=== WHAT TO WORK ON ===
You are asked to repeat the listing word for word and to leave out its pictures.

· · ·

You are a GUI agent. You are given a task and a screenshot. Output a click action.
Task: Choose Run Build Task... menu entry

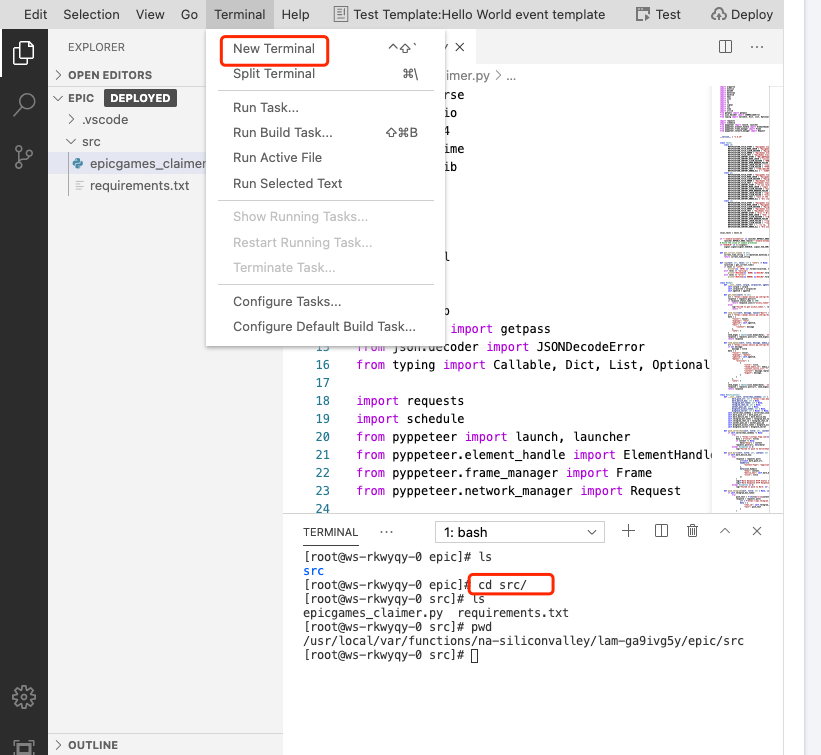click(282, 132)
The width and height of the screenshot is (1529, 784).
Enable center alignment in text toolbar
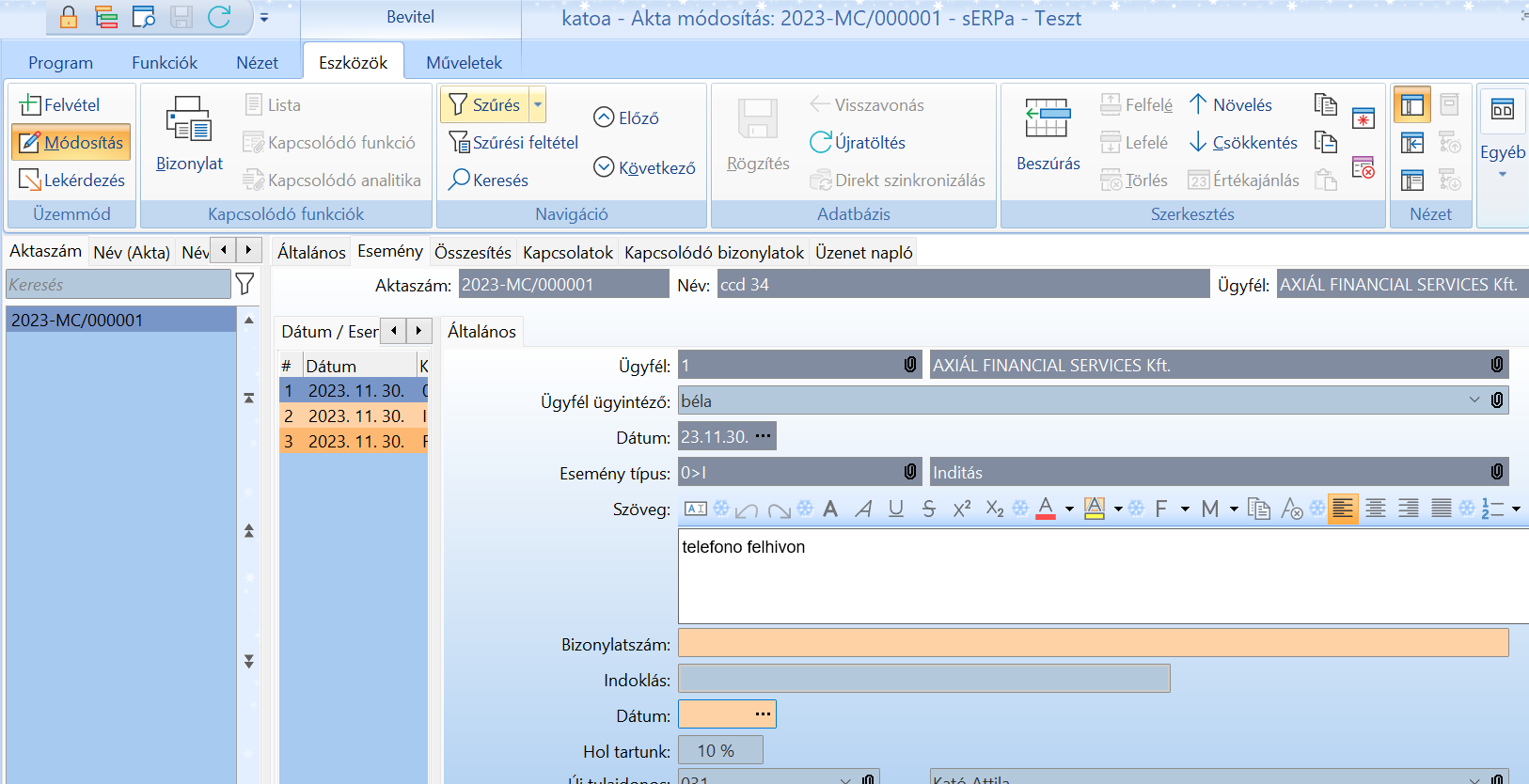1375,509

· · ·

=== REPLY TO THE TASK ===
You are a GUI agent. You are given a task and a screenshot. Output a click action.
Task: Choose Run Build Task... menu entry

click(282, 132)
The width and height of the screenshot is (1529, 784).
Enable center alignment in text toolbar
1375,509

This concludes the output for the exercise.